§ **Dataset excerpts**
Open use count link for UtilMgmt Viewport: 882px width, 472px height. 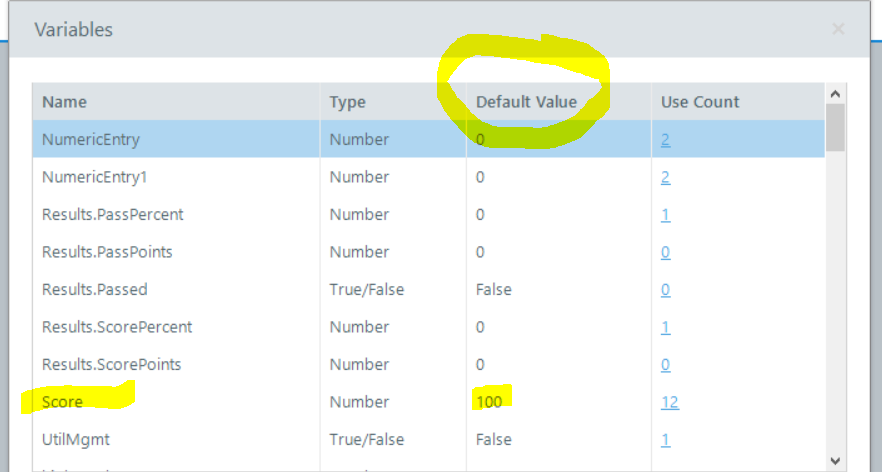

==

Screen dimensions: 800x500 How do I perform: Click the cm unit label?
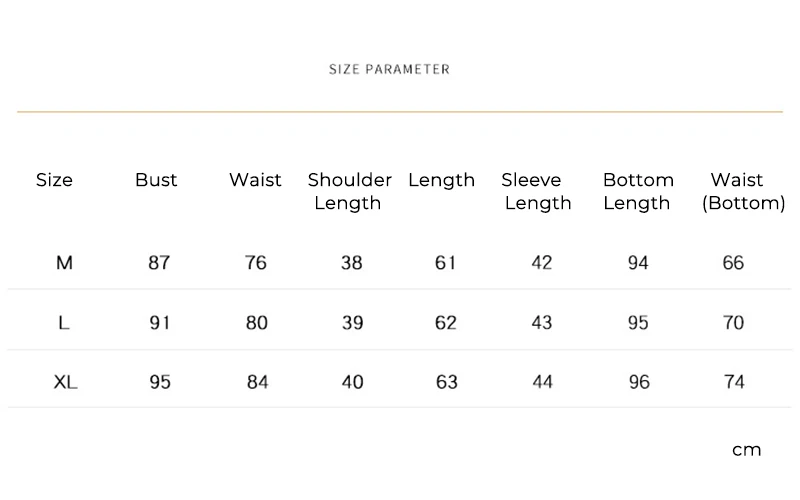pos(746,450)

...

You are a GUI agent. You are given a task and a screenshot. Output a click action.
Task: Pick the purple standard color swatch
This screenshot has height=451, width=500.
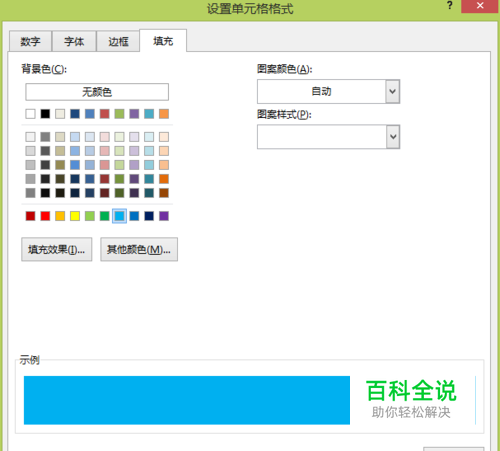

§ **What the task requires**
Please pick out every line above that contains the string "screenshot", and copy each one. Case counts.

§ **Task output**
You are a GUI agent. You are given a task and a screenshot. Output a click action.
This screenshot has height=451, width=500.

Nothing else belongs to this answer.